Reading text »
>>>

Lab Solution 1: File Systems and System Calls
This lab was designed by Jerry Cain.
The first and last exercises are problem set-esque questions that could easily appear on a midterm or final exam (or, in your case, a self-assessment). In fact, all of the questions asked in Problem 3 were on previous midterms and finals. The middle problem is an experiment that'll require you fire up your laptop and run some programs and development tools.
Lab Overview
Your weekly lab is a chance to experiment and explore, ask and answer questions, and get hands-on practice in a supported environment. We provide a set of lab exercises that revisit topics from recent lectures/readings and prepare you to succeed at the upcoming assignment.
Lab is collaborative! We're all in this together! We will work together on the exercises. The entire group is one learning community working together to advance the knowledge and mastery of everyone. Stuck on an issue? Ask for help. Have an insight? Please share!
To track lab participation, we have an online checkoff form for you to fill out as you work. Lab is not a race to find answers to exactly and only the checkoff questions-- the checkoff questions are used only to record attendance and get a read on how far you got. Lab credit is awarded based on your sincere participation for the full lab period. Your other rewards for investing in lab are to further practice your skills, work together to resolve open questions, satisfy your curiosity, and reach a place of understanding and mastery. The combination of active exploration, give and take with your peers, and the guidance of the TA makes lab time awesome. We hope you enjoy it!
Get Started
Clone the lab starter code by using the command below. This command creates a lab1
directory containing the project files.
git clone /afs/ir/class/cs110/repos/lab1/shared lab1
Next, pull up the online lab checkoff and have it open in a browser so you can jot things down as you go.
Exercises
1) Direct, Singly Indirect, and Doubly Indirect Block Numbers
Assume blocks are 512 bytes in size, block numbers are four-byte int
s, and that inodes include space for 6 block numbers. The first three are direct block numbers, the next two are singly indirect block numbers, and the final one is a doubly indirect block number.

<<<

What to do »
(a) For each statement below, say whether it agrees with the lab text, answering yes or no and quoting the words of the lab text that decide it: (i) every question in Problem 3 appeared on an earlier midterm or final; (ii) lab credit depends on how many checkoff questions are answered correctly; (iii) in Exercise 1, inodes hold two doubly indirect block numbers.
(b) Using the lab text, answer these questions:
(i) Who designed the lab?
(ii) What directory does the clone command create?
(iii) What block size does Exercise 1 assume?
(c) Carry on the lab text from its final sentence, extending Exercise 1 on direct, singly indirect, and doubly indirect block numbers.

Collected data »
>>>

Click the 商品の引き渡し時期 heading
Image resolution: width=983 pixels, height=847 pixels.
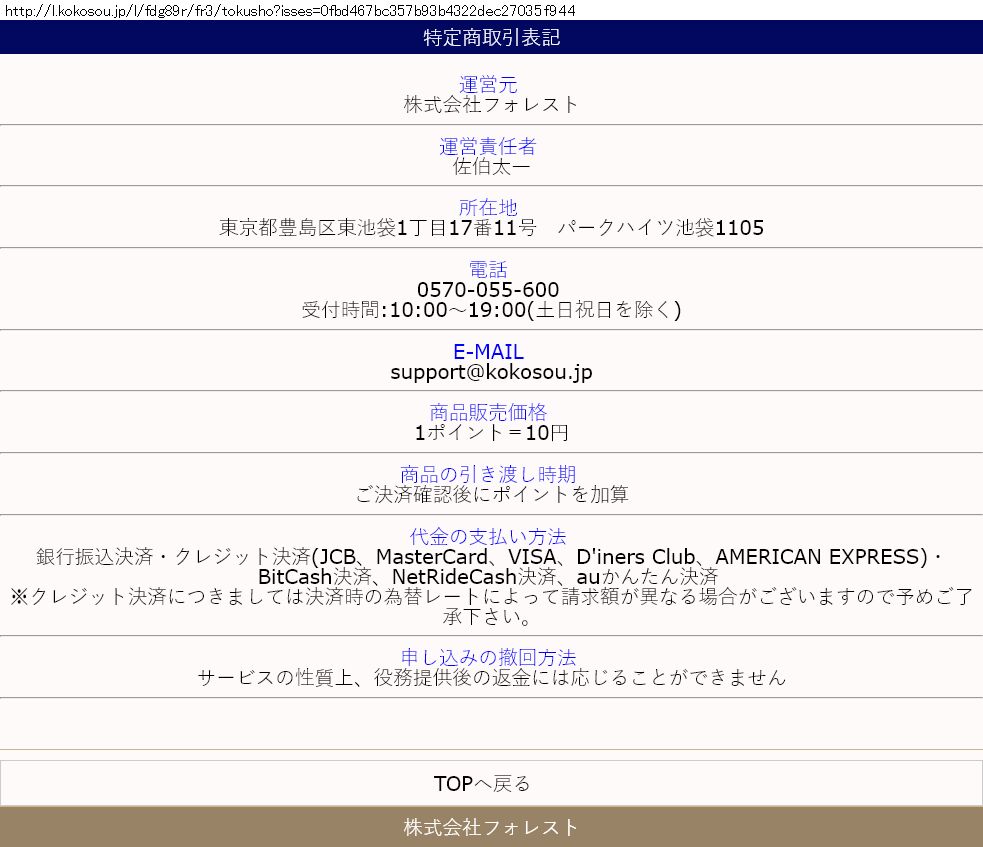tap(488, 475)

<<<

Per-task outputs »
(a)
(i) Yes: "all of the questions asked in Problem 3 were on previous midterms and finals."
(ii) No: "Lab credit is awarded based on your sincere participation for the full lab period."
(iii) No: "the final one is a doubly indirect block number."

(b)
(i) Jerry Cain
(ii) lab1
(iii) 512 bytes

(c)
- What's the maximum file size?
- Maximum file size is (3 * 512) + (2 * 128 * 512) + (128 * 128 * 512), or 8,521,216 bytes. (The first term is the direct blocks, the second term is the singly-indirect blocks, and the third term is the doubly-indirect block)
- How large does a file need to be before the relevant inode requires the first singly indirect block number be used?
- 3 * 512 + 1, or 1,537 bytes. (The +1 is the first byte that cannot fit)
- How large does a file need to be before the relevant inode requires the first doubly indirect block number be used?
- 3 * 512 + 2 * 128 * 512 + 1, or 132,609 bytes. (The +1 is the first byte that cannot fit)
- Draw as detailed an inode as you can if it's to represent a regular file that's 2049 bytes in size.
- The first three block numbers would identify three, saturated payload blocks, and those three payload blocks would store the first 1,536 bytes.
- The fourth block number—a singly, indirect one—would lead to a block of 512 bytes, although only the first eight bytes will be used. The first four bytes would identify the fourth payload block—itself saturated—to store 512 bytes of payload. The next four bytes would identify a fifth payload block where only the first byte is used.
2) valgrind
and orphaned file descriptors
Here's a very short exercise to enhance your understanding of valgrind
and what it can do for you. To get started, type the following in to create a local copy of the repository you'll play with for this problem:
myth$ git clone /usr/class/cs110/repos/lab1/shared lab1
myth$ cd lab1
myth$ make
Now open the file and trace through the code to keep tabs on what file descriptors are created, properly closed, and orphaned.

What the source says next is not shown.